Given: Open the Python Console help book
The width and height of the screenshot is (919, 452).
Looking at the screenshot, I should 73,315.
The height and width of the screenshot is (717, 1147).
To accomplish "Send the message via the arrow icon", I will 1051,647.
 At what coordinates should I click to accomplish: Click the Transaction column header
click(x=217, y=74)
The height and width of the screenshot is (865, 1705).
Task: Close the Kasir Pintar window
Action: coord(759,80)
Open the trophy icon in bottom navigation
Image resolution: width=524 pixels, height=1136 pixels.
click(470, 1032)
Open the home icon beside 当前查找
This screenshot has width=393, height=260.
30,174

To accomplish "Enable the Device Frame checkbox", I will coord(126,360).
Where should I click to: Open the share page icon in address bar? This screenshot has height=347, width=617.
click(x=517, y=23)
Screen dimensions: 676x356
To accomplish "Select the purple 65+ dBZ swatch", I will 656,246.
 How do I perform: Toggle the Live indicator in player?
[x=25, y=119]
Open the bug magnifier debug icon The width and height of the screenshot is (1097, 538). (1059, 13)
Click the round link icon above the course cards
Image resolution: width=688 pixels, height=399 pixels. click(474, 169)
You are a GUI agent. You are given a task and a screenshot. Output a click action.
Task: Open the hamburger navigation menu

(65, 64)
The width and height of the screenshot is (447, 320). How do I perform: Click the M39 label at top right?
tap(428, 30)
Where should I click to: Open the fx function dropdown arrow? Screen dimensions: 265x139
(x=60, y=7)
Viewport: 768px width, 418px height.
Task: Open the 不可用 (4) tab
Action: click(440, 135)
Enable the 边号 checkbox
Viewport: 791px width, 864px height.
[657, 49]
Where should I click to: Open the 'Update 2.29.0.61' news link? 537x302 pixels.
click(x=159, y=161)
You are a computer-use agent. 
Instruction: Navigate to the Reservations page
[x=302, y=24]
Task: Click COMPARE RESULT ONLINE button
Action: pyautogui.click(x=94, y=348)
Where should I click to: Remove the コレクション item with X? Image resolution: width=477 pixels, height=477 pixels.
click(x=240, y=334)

* EXERCISE REQUIREMENTS *
Go through the entries and return each line where the word "will" appears.

* EXERCISE ANSWER *
To accomplish "Send the message via the arrow icon", I will 1051,647.
To accomplish "Enable the Device Frame checkbox", I will coord(126,360).
To accomplish "Select the purple 65+ dBZ swatch", I will 656,246.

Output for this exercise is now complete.